C’est le premier enseignement que l’on peut tirer : poussés notamment par l’ANACT et les partenaires sociaux, le concept de QVT et l’amélioration de la QVT sont en passe de prendre le relais du concept de RPS et des démarches RPS.
Créer de l’acteur
Contrairement aux démarches RPS qui bien souvent sont de la responsabilité de la DRH et du CHSCT avec une approche orientée sur les risques à la santé, les démarches QVT “créent de l’acteur” selon les propos de Julien Pelletier, chef du projet QVT à l’ANACT.
En effet, la QVT interroge non seulement la question de la santé, mais aussi les questions de performance individuelle et collective et d’épanouissement.
A l’instar du sujet de la santé, pour lequel l’OMS définit que c’est “un état de complet bien-être physique, mental et social, et ne consiste pas seulement en une absence de maladie ou d’infirmité », je vous propose de considérer la QVT comme un état de complet bien-être au travail et ne consiste pas seulement à l’absence de mal-être ou de souffrance.
Créer de l’acteur, c’est exactement l’avis des salariés interrogés par TNS Sofres pour l’ANACT. Ils sont 61% à considérer que les salariés font partie des deux premiers acteurs sur le sujet. Le salarié se déclare d’ailleurs le premier concerné puisque 33% d’entre eux se voient jouer le premier rôle et contre 31% qui considèrent que le premier rôle est pour le dirigeant (les représentants du personnel et le management étant en retrait pour le rôle premier).

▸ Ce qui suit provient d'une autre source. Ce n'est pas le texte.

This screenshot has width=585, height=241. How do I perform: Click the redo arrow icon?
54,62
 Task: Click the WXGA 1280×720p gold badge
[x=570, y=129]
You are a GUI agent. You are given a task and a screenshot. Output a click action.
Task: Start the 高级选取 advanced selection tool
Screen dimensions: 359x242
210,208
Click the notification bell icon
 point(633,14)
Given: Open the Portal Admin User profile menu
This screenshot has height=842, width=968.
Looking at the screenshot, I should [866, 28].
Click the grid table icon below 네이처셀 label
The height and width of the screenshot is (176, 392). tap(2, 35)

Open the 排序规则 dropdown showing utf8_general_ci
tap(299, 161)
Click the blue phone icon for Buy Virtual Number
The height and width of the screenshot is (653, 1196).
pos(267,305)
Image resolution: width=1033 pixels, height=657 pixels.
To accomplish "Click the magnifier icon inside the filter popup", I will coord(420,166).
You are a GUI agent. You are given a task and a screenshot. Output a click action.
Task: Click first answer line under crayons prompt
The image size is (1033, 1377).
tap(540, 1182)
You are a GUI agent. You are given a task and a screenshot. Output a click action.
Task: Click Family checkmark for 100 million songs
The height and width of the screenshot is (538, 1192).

Participer, expérimenter, évaluer, déployer
Créer de l’acteur, nécessite donc d’associer ces nouveaux acteurs à l’amélioration de la QVT.
Associer l’acteur “salarié”, nécessite de trouver des modes discussions, de construction et de décision participatifs tout en conservant une place au partenariat social.
Dans le cadre de l’accord national sur la QVT en cours de négociation, les partenaires sociaux ont considéré que la QVT touche à la fois aux conditions objectives de travail, mais aussi à la capacité de l’individu au travail à s’exprimer sur ces conditions et à agir sur le contenu du travail.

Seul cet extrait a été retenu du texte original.